[Saved entries]
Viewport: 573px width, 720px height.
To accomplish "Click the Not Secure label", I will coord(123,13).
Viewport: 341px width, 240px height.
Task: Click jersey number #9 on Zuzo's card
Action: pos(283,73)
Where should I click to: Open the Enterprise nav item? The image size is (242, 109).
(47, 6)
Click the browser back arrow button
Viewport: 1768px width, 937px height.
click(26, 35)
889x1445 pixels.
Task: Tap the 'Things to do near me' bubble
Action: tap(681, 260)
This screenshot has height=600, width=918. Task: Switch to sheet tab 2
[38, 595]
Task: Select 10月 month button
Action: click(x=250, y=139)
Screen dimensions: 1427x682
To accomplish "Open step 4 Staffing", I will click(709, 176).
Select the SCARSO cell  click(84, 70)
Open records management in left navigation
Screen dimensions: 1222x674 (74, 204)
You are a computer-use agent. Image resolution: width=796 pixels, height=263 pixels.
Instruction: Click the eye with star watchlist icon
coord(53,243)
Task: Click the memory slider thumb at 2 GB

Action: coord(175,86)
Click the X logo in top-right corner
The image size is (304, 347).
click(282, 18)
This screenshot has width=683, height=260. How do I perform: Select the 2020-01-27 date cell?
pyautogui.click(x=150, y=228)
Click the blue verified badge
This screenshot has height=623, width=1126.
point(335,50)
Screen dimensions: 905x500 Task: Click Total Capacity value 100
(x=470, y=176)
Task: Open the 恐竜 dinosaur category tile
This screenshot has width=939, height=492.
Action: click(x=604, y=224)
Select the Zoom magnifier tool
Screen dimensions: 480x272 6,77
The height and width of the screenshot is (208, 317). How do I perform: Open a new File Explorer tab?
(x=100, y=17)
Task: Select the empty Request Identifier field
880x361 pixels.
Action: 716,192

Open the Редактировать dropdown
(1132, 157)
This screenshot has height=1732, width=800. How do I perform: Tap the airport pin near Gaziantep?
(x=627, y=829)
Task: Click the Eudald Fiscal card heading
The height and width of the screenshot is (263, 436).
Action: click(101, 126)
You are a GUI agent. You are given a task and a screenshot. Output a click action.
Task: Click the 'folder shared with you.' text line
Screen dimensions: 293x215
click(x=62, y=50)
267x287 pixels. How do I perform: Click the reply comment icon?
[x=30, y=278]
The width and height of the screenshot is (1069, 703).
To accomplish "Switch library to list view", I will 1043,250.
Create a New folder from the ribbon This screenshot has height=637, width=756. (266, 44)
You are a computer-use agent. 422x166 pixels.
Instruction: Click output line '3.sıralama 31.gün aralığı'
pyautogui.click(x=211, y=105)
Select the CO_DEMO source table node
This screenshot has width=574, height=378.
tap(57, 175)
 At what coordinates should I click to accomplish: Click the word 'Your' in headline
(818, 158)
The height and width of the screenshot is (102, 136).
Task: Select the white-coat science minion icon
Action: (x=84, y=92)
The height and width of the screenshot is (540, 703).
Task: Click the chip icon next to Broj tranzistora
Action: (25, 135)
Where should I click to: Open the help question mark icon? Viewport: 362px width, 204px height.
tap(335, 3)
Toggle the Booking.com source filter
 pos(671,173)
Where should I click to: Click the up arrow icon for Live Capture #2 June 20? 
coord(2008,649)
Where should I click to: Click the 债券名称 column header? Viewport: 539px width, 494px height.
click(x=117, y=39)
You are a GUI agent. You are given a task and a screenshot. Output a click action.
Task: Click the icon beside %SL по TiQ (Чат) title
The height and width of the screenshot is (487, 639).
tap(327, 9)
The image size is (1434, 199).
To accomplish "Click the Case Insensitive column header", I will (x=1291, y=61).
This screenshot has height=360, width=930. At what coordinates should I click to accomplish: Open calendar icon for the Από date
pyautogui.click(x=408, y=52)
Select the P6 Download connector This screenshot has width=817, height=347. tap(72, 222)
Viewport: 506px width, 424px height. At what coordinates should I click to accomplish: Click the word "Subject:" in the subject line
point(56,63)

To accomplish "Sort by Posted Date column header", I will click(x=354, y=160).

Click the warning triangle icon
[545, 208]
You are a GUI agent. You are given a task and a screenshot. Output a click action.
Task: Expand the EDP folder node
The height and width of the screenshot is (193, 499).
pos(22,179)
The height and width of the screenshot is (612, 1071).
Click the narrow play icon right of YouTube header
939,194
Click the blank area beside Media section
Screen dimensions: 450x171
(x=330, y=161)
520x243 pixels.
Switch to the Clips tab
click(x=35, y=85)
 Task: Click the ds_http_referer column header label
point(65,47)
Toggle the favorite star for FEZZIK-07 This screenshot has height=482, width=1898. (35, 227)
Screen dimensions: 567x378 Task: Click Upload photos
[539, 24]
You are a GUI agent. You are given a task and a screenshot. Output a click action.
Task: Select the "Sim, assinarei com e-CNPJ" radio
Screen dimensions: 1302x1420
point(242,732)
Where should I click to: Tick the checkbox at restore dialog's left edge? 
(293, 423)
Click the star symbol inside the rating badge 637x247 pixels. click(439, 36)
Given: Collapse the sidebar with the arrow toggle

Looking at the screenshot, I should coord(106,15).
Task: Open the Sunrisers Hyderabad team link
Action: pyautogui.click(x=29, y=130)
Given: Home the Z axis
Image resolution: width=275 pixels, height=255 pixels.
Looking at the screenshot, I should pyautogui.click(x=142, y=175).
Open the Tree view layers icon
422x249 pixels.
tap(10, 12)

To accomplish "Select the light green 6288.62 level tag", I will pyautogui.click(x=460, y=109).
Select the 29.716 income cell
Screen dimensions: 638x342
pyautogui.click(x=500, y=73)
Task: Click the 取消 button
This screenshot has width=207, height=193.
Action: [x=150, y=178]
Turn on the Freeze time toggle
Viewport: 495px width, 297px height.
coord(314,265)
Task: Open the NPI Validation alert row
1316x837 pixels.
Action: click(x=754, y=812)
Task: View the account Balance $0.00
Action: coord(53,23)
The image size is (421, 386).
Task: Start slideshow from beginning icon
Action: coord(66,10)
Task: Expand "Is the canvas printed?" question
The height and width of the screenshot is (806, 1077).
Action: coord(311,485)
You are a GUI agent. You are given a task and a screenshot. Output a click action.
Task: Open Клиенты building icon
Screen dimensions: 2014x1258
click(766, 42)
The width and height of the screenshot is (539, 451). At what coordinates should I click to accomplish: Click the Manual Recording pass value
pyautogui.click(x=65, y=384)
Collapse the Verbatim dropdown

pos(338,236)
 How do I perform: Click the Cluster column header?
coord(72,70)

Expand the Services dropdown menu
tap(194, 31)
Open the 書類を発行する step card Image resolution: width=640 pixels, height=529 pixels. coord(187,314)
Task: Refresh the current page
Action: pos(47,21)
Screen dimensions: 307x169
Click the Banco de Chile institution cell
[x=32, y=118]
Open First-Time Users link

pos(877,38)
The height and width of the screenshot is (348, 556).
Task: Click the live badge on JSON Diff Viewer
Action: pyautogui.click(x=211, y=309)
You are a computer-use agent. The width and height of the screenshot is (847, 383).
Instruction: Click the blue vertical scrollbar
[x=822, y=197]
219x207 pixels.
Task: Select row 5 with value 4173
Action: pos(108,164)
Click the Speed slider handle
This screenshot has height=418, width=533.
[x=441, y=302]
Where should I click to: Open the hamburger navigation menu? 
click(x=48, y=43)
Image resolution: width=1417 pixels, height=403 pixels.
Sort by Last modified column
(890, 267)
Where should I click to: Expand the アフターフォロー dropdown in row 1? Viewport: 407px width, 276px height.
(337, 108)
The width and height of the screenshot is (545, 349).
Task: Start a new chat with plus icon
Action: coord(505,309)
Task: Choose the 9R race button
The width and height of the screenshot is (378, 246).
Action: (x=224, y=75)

Required work
Look over the records above and copy each line that includes the string "computer".

Answer space
You are a computer-use agent. Image resolution: width=796 pixels, height=263 pixels.
You are a computer-use agent. 422x166 pixels.
You are a computer-use agent. The width and height of the screenshot is (847, 383).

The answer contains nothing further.